A BID is a special taxation district formed to provide supplemental services to a commercial district. BID formation in the commonwealth is regulated by M.G.L. Chapter 40O, and requires a petition drive, a delineated map, a public hearing process, a city council vote, and independent oversight on the part of local government. The city council voted on March 6 to approve the creation of a Business Improvement District for downtown Northampton, granting validity to the BID petition. The petition drive was spearheaded by the Downtown Steering Committee of the Greater Northampton Chamber of Commerce, a committee headed by former restaurant owner Dan Yacuzzo. Chapter 40O requires that the city of Northampton independently verify that any petition to form a BID meets both the substantive and procedural requirements of Chapter 40O.

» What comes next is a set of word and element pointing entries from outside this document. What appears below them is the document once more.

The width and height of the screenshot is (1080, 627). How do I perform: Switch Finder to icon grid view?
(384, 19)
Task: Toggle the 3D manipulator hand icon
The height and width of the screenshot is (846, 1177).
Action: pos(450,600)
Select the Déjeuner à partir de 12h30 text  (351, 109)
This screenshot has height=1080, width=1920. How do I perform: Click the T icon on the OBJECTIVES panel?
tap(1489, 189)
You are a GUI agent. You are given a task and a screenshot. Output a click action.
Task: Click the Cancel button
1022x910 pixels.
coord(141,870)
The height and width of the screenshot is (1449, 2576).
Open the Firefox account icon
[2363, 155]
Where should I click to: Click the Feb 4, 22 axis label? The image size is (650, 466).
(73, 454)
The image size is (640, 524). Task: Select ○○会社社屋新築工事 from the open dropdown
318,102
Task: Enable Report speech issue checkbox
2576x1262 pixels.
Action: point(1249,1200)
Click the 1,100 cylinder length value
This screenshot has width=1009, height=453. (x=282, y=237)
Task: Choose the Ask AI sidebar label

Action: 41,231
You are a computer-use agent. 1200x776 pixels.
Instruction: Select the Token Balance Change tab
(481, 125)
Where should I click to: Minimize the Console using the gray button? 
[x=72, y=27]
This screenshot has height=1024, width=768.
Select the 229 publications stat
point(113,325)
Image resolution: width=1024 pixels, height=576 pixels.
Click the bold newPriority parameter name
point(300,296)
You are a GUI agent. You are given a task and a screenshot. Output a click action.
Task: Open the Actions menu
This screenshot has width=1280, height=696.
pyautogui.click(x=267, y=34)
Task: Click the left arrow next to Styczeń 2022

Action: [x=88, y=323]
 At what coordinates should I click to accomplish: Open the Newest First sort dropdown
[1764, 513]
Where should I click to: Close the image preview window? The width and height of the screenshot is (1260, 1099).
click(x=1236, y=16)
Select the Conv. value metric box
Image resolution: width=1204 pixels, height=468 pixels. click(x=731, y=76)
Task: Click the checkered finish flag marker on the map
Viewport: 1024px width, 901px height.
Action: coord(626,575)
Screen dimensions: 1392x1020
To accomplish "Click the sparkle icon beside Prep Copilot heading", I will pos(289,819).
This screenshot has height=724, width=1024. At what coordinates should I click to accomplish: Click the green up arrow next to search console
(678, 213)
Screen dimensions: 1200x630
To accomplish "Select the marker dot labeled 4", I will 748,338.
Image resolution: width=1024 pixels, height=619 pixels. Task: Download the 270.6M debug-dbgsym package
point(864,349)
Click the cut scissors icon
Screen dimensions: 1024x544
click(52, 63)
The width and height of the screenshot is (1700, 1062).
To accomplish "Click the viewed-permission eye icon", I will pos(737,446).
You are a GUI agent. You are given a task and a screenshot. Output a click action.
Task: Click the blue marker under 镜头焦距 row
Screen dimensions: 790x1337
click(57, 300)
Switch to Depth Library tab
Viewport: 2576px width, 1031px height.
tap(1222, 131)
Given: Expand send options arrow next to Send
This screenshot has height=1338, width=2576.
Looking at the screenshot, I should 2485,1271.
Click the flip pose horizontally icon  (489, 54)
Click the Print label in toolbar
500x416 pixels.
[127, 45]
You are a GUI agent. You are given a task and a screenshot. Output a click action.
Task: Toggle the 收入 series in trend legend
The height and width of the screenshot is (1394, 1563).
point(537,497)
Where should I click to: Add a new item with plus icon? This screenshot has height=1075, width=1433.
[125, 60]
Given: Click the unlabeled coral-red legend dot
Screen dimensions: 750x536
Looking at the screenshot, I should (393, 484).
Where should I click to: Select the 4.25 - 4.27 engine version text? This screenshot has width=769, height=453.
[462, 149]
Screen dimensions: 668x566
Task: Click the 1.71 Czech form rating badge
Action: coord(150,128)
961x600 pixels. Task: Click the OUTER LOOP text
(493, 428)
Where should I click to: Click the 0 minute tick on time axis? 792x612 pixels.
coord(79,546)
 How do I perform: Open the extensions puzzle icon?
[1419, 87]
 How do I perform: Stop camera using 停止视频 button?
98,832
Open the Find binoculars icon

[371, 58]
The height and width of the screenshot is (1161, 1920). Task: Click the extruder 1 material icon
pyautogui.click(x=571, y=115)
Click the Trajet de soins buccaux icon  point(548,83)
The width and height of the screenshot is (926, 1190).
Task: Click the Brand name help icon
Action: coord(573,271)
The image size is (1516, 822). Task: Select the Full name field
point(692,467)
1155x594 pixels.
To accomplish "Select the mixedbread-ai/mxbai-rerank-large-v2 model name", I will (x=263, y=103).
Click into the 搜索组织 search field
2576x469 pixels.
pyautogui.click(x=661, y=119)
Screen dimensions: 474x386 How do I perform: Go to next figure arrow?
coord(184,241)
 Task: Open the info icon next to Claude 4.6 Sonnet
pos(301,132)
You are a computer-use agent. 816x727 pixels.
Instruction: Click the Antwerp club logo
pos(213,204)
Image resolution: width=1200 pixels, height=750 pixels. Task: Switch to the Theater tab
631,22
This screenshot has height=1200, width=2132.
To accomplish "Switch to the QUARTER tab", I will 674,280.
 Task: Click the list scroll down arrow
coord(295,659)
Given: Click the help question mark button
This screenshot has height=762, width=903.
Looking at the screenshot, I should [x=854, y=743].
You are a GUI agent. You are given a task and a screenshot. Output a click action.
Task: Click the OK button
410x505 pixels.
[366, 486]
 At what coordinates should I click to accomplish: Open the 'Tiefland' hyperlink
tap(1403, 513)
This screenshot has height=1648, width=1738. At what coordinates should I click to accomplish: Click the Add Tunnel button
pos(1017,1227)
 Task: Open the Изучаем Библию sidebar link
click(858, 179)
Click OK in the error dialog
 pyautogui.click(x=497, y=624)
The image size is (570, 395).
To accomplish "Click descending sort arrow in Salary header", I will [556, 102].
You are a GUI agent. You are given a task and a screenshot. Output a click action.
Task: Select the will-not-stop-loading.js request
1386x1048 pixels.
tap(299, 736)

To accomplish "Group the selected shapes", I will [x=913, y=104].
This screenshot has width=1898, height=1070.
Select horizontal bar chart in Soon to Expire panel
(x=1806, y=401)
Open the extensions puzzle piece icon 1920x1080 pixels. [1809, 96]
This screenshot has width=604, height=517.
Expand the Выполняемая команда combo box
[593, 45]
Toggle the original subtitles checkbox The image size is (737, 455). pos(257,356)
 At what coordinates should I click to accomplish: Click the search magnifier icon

The suit alleges a number of procedural violations on the part of the city: first, that that the property owners' signatures collected on BID assent forms do not meet the standard of signatures to a petition. "Assenting signatures were gathered long before the BID petition was even drafted," Scheinman told the Advocate. The suit alleges that notice of the public hearing was published inappropriately by BID petitioners, and not by city government; and that the second published notice of the public hearing did not meet the standard of providing fourteen days notice.

The plaintiffs claim that the city failed to check signatures to see that each was the rightful property owner; and that where property was owned by more than one person, to check that each owner had signed, and that where property was owned by an entity other than a person, that the signator had the right to sign.

The suit alleges that the city failed to reject illegible signatures, and failed to calculate independently of the BID petitioners whether the signatures met the legal requirement that the petition contain "the signatures of the owners of at least fifty-one percent of the assessed valuation of all real property owners within the proposed BID and sixty percent of the real property owners."

Finally, the plaintiffs contend that the city, following the lead of BID petitioners, improperly used a one-parcel-one-assent standard instead of a one-owner-one assent standard in determining that sixty percent of the real property owners within the proposed BID had signed assent.

The plaintiffs seek an order that the BID was not validly established, and that any actions taken by the city to establish the BID are null and void and of no legal effect. The suit also asks the court to issue an injunction ordering the city of Northampton not to deem that the BID has been established, not to commence or continue the operations of the District, to remove from the official records of the city any reference to the establishment of the BID, and to give legal notice that the "purported creation of said District has been ruled null and void and of no legal effect."

Downtown property owners have until April 21 to "opt out" of BID membership. BID opponents have charged that BID fees will be equal to a 43-percent boost in property taxes for commercial property owners in the district.